Paolo Mastandrea, ordinario di Latino a Ca’ Foscari e coordinatore dell’evento Testi latini e strumenti digitali. Prospettive della ricerca svoltosi il 23 maggio presso il Dipartimento di Studi Umanistici a Palazzo Malcanton Marcorà, si occupa di creare archivi di testi elettronici cui si applicano motori di ricerca e di comparazione fra testi, allo scopo di effettuare indagini “intertestuali”, linguistiche, filologiche, stilistiche non altrimenti consentite sopra materiali a stampa su supporto cartaceo.

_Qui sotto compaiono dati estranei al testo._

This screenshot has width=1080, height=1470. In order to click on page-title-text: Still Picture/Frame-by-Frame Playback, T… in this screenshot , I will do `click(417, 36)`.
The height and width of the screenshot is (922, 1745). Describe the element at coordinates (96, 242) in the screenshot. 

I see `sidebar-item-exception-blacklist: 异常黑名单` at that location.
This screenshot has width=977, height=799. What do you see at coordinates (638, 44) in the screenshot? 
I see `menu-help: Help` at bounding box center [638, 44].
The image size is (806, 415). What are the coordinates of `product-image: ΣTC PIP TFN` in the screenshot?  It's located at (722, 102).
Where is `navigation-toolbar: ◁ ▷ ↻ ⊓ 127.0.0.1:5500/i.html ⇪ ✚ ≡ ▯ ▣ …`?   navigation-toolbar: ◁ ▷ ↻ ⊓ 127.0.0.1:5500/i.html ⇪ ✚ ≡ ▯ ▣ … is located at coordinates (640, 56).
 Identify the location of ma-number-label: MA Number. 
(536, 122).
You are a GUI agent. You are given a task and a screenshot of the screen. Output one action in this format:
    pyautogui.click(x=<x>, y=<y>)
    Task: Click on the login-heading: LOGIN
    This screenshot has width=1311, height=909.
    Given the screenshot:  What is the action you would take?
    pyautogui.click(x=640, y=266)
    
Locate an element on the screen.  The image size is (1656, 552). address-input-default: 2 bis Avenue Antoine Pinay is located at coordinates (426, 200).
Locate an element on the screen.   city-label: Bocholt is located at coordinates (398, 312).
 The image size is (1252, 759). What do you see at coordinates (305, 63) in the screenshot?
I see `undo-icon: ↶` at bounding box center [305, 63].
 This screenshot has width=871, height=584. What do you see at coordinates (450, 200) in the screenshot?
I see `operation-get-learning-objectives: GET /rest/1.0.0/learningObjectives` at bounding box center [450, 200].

Tecnologie e risorse digitali: strumenti o sostituti?
“La possibilità di accedere a grandi depositi di testi consultabili da studiosi di ogni nazione, provenienti da luoghi di formazione, esperienze e discipline diverse, ha costituito la prima spinta verso lo sviluppo delle applicazioni digitali all’edizione, all’esegesi e alla filologia dei testi. Ma l’opportunità maggiore non consiste solo nello strumento in sé, quanto nelle relazioni che esso sa mostrare nel confronto tra testi plurimi, e nel favorire l’incontro fra studiosi e specialisti di discipline lontane però comunicanti, e potenzialmente complementari nella risoluzione dei problemi sul tappeto.
Non si tratta quindi solo di testi digitalizzati, né di banche dati finalizzate alla consultazione, perché solo l’edizione critica digitale può rappresentare nei minimi dettagli la formidabile complessità di un testo. Prendiamo il caso di opere destinate al teatro. Ha presente i libretti d’opera settecenteschi? Ai tempi del Metastasio o di Goldoni, forse ogni messa in scena era diversa dalla precedente, e ne resta traccia dai libretti a stampa. Nessuno potrebbe in un libro stampato descrivere la situazione della variantistica quando i testimoni si contano a decine. Il progetto più recente, da sviluppare assieme ai Colleghi di Buffalo, SUNY, si chiama “Tesserae Musivae. A Common Infrastucture for digital approaches to Classical Intertextuality”, finanziato dalla Mellon Foundation come innovativo “Transatlantic project” (2016) attraverso la mediazione della Fondation Maison des Sciences de l’Homme di Parigi ()”.

Che cosa cambia in tempi di filologia elettronica? 
 “Se prima il compito del filologo consisteva principalmente nella raccolta di dati, adesso la responsabilità è più complessa: si tratta innanzitutto di un lavoro a monte, nell’ideazione di percorsi di ricerca; in secondo luogo, nella modalità di ricerca, dalla quale dipenderanno i dati filtrati dalla ‘macchina’, e dalla lettura che ne darà lo studioso. Se vogliamo, il filologo odierno ha possibilità ma anche oneri maggiori, e questo spesso suscita perplessità in alcuni ricercatori legati a forme di indagine condotte secondo schemi consolidati da secoli".

Si può parlare di informatica umanistica oggi?
“Credo che non sia facile trovare studiosi che uniscano in sé le abilità ingegneristiche e tecnologiche con le competenze culturali dell’umanista pluridisciplinare: per sviluppare progetti di ricerca ambiziosi e di ampio raggio, dal valore garantito e certificato, occorre mettere a lavorare a stretto contatto molte persone e per periodi lunghi: l’esperienza congiunta rimane tuttora imprescindibile, ma proprio da queste combinazioni e collaborazioni (anche nei nuovi percorsi di studio) potranno sortire figure sensibili alle esigenze di ricerca altrui, capaci di ‘inventare’ strumenti raffinati e adattabili alle singole discipline”.